In the professional world, doctors, dentists, and lawyers get together to form limited liability partnerships (basically cooperatives) where partners own the company and split profits according to ownership percentages.

So, back to publishing. On the one hand there are the thousands of people who are taking advantage of Kindle/Nook/Smashwords to self-publish. Some of these writers are putting out high quality work and are having great success – including the now famous Amanda Hocking and John Locke, who were never traditionally published before they self-published. On the other hand, established authors (J.A.Konrath stands out) have turned to self-publishing (often starting with their backlist of books that never got published) after success with a traditional publisher. Now, Amazon has started its own publishing house with imprints for literary fiction, romance, mystery…all the established rules are in flux.

What I’m interested in is the idea of an author’s cooperative like an artist’s cooperative/professional limited liability partnership. I’m interested in charting a middle course between a publishing house and self-publishing. Where a group of authors gets together to curate each other’s work. Where an author can come to the group with a manuscript, have the group vet the writing and decide whether or not the author “fits” into the sensibility of the group, and then have two or three other authors help edit the work and get it in shape for publishing and then put it out there under the moniker of the single publishing house brand. When an author joins he or she invests a certain amount of money and then when the author has a title that is ready to go, so to speak, funds will be allocated to cover the cost of the book production (proofreading, cover art, printing/mailing ARCS, etc.) and then an agreed upon split of the proceeds will return to the author and to the cooperative/publishing house to support marketing efforts to promote the brand/house. There must be a consensus between the author and the author/editors as to when the book is “done” and ready for release.

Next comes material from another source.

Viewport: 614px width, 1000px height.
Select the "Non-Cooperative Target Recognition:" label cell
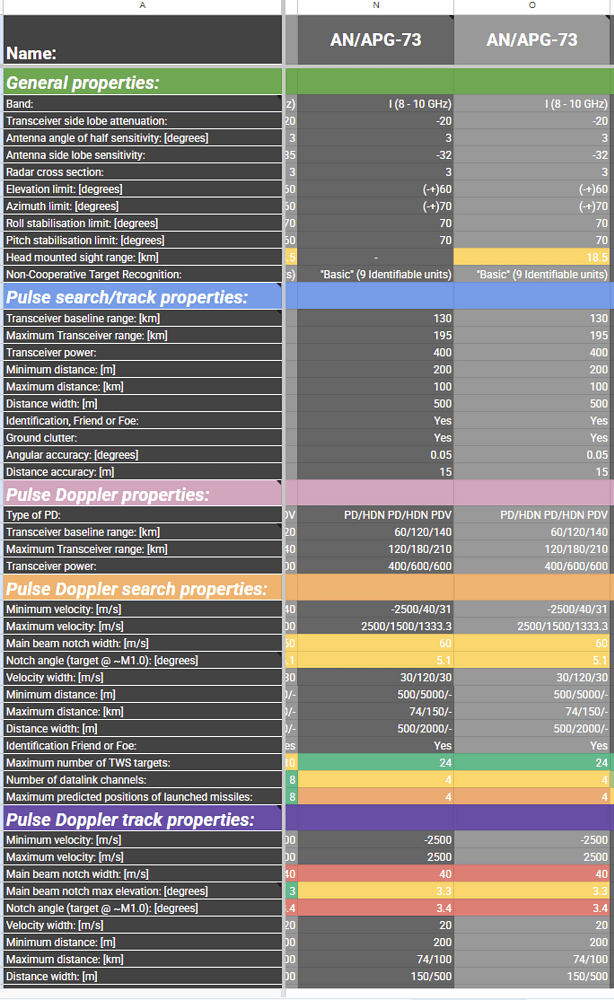(x=142, y=274)
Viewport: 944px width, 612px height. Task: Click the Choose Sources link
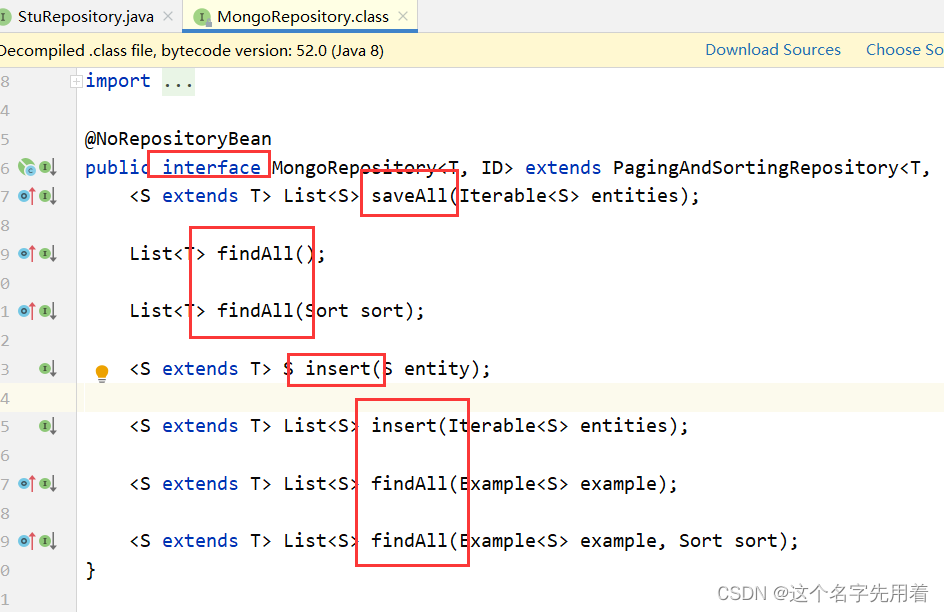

It’s an author-owned and controlled publishing house. While there are/would be still lots of kinks to be thought through, I think it is an intriguing idea. What do you think?

An Oral Tradition

Posted 06/13/2011 by jameystegmaier
Categories: author event

On Saturday, the three BSP co-founders (Kristy, Jason, and I) joined Fred Venturini and three other writers for Noir at the Bar at Meshuggah Cafe on the Loop.

The concept is that local writers read their most noir-ish short stories or novel excerpts. I have to say, I was pleased by the attendance–there were about 30 people crowded into the tiny Meshuggah loft. It’s encouraging to think that so many people would choose a reading on a Saturday night over the myriad of other events available on weekends.

Live performances are something for which musicians have a distinct advantage over writers. A live concert is an experience, an instant memory shared with hundreds or thousands of fellow fans. The place is shaking with excitement.

But what I realized on Saturday is that live reading is a unique animal of its own. A good reader–and many of the readers were good–bring new life to a story. It’s like the days of yore when people sat around campfires and told epic stories all night. Every reading in 2011 is a proud echo of that tradition, of stories passed from one to the other, generation to generation.

With beer, of course.

Thanks to Subterranean Books for sponsoring the event. It was a great night, and great to see Fred entertain the masses (can I say “masses” about 30 people? I think that’s fair).